Stored data entries
# # # # # # #
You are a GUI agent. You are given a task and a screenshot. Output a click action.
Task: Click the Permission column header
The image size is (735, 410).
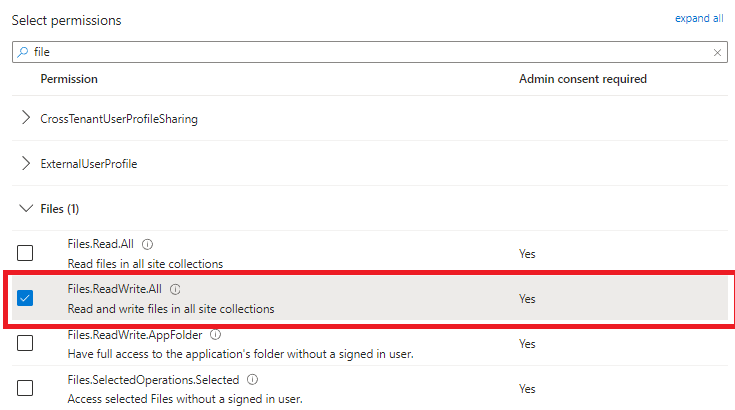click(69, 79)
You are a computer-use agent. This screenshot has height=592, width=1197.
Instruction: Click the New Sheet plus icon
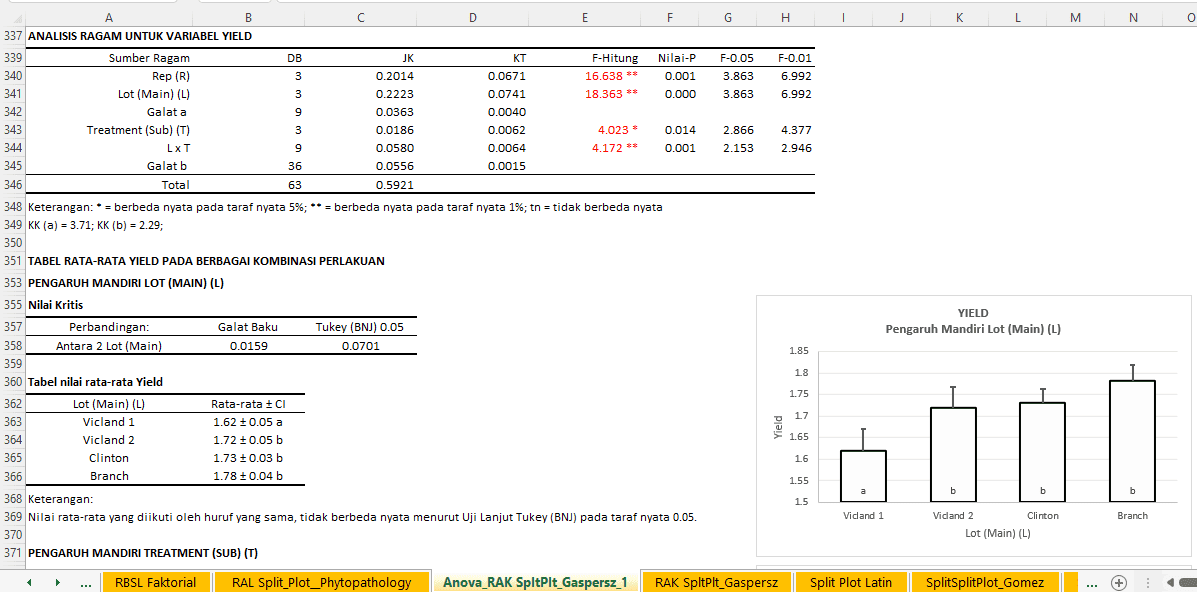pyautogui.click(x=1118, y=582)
# # # # # # #
== Goal of the exercise ==
All records should be output exactly, with the pictures left out.

== Answer to the problem ==
You are a GUI agent. You are given a task and a screenshot. Output a click action.
Task: Click the Permission column header
The image size is (735, 410).
click(69, 79)
You are a computer-use agent. This screenshot has height=592, width=1197.
Instruction: Click the New Sheet plus icon
pyautogui.click(x=1118, y=582)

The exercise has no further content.